DOMINGO DE RAMOS NA PAIXÃO DO SENHOR
L 1 Is 50, 4-7; Sal 21 (22), 8-9. 17-18a. 19-20. 23-24
L 2 Filip 2, 6-11
Ev Mc 14, 1 – 15, 47 ou Mc 15, 1-39
Estamos a iniciar uma semana santa, na qual se adensa o Mistério do amor do nosso Deus. Longe de ser uma semana que olhe a cruz como um acontecimento triste e acidental, proclamamos com S. Paulo «Toda a nossa glória está na cruz de Nosso Senhor Jesus Cristo».
As leituras de hoje permitem-nos mostrar que a cruz está no caminho de Cristo com toda a tensão existente de luta interior, mas na certeza de uma entrega sem violências, que carrega, como recorda Isaías, todos os nossos pecados, para nos fazer passar com Ele para uma nova forma de vida. Uma forma de vida em que aceitamos que Deus caminhe connosco na nossa fragilidade.

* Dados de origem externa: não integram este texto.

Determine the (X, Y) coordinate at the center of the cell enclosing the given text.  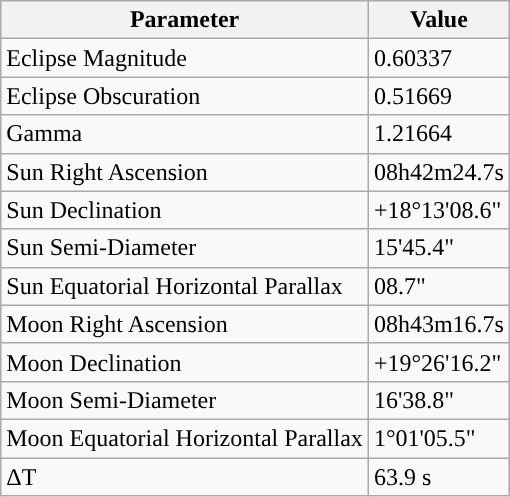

Pelo caminho de Cristo até à cruz passam uma série de pessoas: a mulher que trazia o perfume, os discípulos, Judas Iscariotes, os príncipes dos sacerdotes, o homem da casa, a multidão com varapaus, o jovem só com o lençol, os guardas do templo, a criada do sumo sacerdote, Pilatos, a multidão, os soldados romanos, Simão de Cirene, os salteadores crucificados, o Centurião romano, as mulheres de Jerusalém, José de Arimateia, Maria Madalena e Maria, mãe de José.
A cruz do Senhor descobre diante de todos as intenções de coração, revelando as que são ilusórias bondades, como as de Pedro, e as de fé, como a do centurião romano. Pedro nega Jesus, e com as suas três negações, nega o Mestre, nega os companheiros e nega a sua identidade. Ponto de verdade para o próprio, que reconciliado com todos posteriormente, será referência para a fé dos irmãos; o centurião, por outro lado, ao ver Cristo na cruz, e ao vê-lo entregar o Espírito daquela maneira, confessa que Jesus é o Filho de Deus, e convida-nos a fazer a mesma profissão de fé.
A cruz para os cristãos é sempre sinal da fé, marca a nossa vida, descobre as nossas fundações, para nos fixar e levantar para o alto com o Senhor. Diante da cruz o nosso mundo ferido pode sempre encontrar esperança, pode sempre reconhecer que a nossa fragilidade é chamada a passar com Cristo em espaço de abertura ao amor.